◆ **Records**:

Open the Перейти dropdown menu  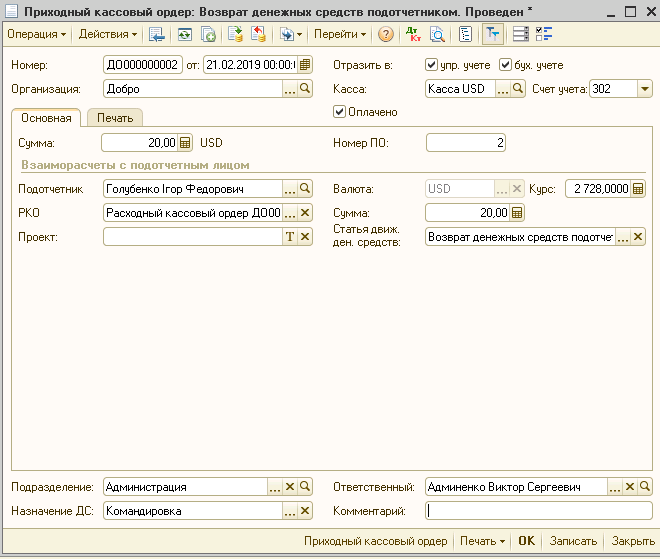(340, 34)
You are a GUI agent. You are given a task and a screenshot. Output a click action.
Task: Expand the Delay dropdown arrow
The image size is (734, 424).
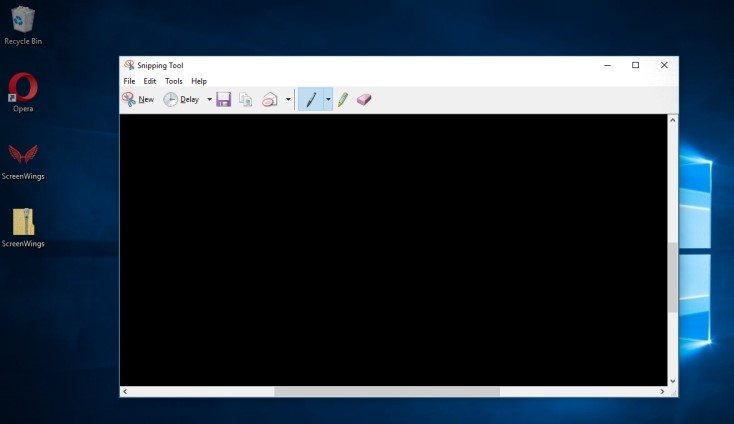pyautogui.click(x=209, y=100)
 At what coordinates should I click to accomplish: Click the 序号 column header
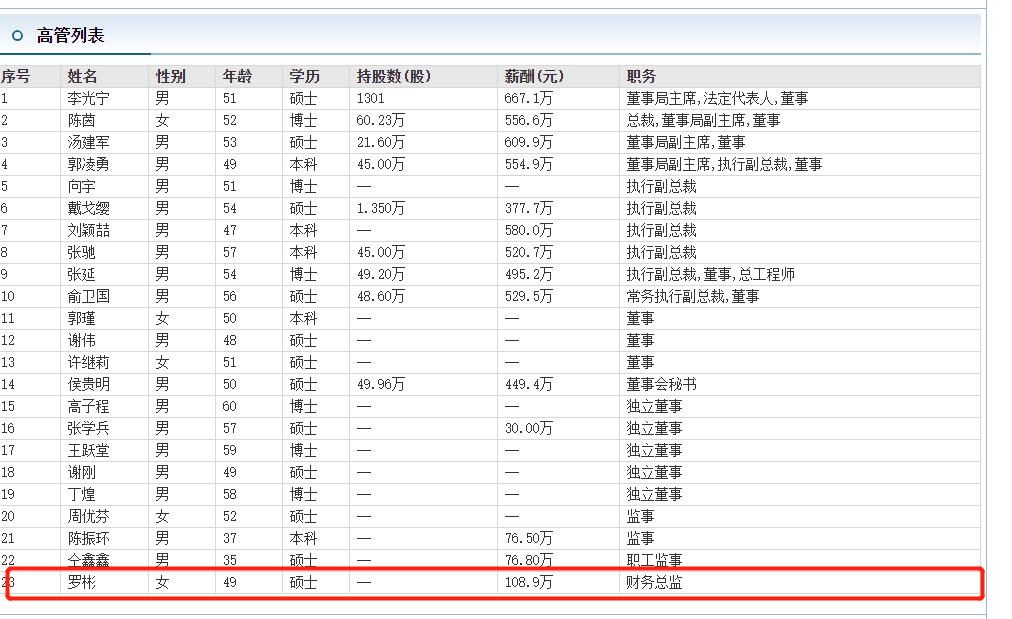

◆ **Exercise instructions**:
In the records above, find the line that contains "Task: Expand the Delay dropdown arrow" and retype it and all lines after it exactly, leaving out any pictures.

◆ **Your response**:
Task: Expand the Delay dropdown arrow
The image size is (734, 424).
pyautogui.click(x=209, y=100)
 At what coordinates should I click to accomplish: Click the 序号 column header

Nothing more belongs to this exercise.